问题
I'm trying to scrape content from this page with the following form data:
I need the County:
set to Prince George's and DateOfFilingFrom
set to 01-01-2000
so I do the following:
% scrapy shell
In [1]: from scrapy.http import FormRequest
In [2]: request = FormRequest(url='https://registers.maryland.gov/RowNetWeb/Estates/frmEstateSearch2.aspx', formdata={'DateOfFilingFrom': '01-01-2000', 'County:': "Prince George's"})
In [3]: response
In [4]:
But it's not working(response is None) plus, the next page looks like the following which is loaded dynamically, I need to know how to be able to access each of the links shown below with the following inspection(as far as I know this might be done using Splash
however, I'm not sure how to combine a SplashRequest
within a FormRequest
and do it all from within scrapy shell for testing purposes.
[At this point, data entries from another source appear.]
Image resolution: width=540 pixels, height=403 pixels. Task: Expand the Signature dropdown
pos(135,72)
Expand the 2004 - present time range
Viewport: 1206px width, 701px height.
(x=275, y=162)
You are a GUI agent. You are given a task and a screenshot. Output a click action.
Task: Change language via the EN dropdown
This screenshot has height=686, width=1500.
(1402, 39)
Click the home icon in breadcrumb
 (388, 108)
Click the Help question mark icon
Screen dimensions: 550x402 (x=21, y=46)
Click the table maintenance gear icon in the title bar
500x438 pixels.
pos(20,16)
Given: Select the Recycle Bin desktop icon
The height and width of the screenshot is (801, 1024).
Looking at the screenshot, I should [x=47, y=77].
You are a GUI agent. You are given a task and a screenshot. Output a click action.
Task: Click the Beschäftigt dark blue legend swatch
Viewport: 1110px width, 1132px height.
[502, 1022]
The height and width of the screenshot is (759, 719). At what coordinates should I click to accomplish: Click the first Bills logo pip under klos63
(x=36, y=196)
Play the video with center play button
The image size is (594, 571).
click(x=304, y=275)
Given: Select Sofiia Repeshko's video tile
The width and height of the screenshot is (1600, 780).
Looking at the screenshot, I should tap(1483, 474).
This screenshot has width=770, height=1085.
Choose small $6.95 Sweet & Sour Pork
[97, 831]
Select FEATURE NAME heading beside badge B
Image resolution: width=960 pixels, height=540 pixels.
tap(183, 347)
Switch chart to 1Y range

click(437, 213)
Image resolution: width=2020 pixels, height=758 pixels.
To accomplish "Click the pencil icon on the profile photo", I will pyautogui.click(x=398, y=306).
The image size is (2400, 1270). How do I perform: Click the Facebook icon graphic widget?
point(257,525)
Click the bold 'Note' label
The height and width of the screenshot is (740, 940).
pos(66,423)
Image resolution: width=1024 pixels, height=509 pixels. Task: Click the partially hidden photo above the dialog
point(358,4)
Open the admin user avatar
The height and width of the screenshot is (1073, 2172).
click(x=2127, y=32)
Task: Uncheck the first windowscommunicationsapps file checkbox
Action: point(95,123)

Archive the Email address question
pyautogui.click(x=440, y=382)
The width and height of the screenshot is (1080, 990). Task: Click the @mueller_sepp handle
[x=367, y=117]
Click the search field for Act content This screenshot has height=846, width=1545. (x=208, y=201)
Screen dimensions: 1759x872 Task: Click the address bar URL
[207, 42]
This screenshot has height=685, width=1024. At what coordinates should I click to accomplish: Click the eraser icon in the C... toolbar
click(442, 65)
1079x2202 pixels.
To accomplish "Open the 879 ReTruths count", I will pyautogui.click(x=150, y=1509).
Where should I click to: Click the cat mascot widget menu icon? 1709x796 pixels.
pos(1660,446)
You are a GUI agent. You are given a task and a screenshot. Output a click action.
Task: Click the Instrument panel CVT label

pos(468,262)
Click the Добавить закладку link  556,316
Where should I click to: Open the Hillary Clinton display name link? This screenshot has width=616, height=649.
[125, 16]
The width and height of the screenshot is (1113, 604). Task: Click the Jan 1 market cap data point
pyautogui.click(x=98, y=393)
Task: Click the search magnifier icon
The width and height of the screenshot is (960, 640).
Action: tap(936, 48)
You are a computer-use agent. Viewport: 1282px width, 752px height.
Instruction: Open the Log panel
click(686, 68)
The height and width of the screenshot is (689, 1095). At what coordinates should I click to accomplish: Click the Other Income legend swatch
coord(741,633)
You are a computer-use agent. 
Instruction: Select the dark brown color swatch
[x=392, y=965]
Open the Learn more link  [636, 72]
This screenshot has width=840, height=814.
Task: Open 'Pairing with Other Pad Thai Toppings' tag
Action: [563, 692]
I need to know what I'm doing wrong and how to render the next page(the one that results from the FormRequest
shown below)
回答1:
The request you're sending is missing a couple of fields, which is probably why you don't get a response back. The fields you fill in also don't correspond to the fields they are expecting in the request. A good way to deal with this is using scrapy's from_response (doc), which can populate some fields for you already based on the information in the form.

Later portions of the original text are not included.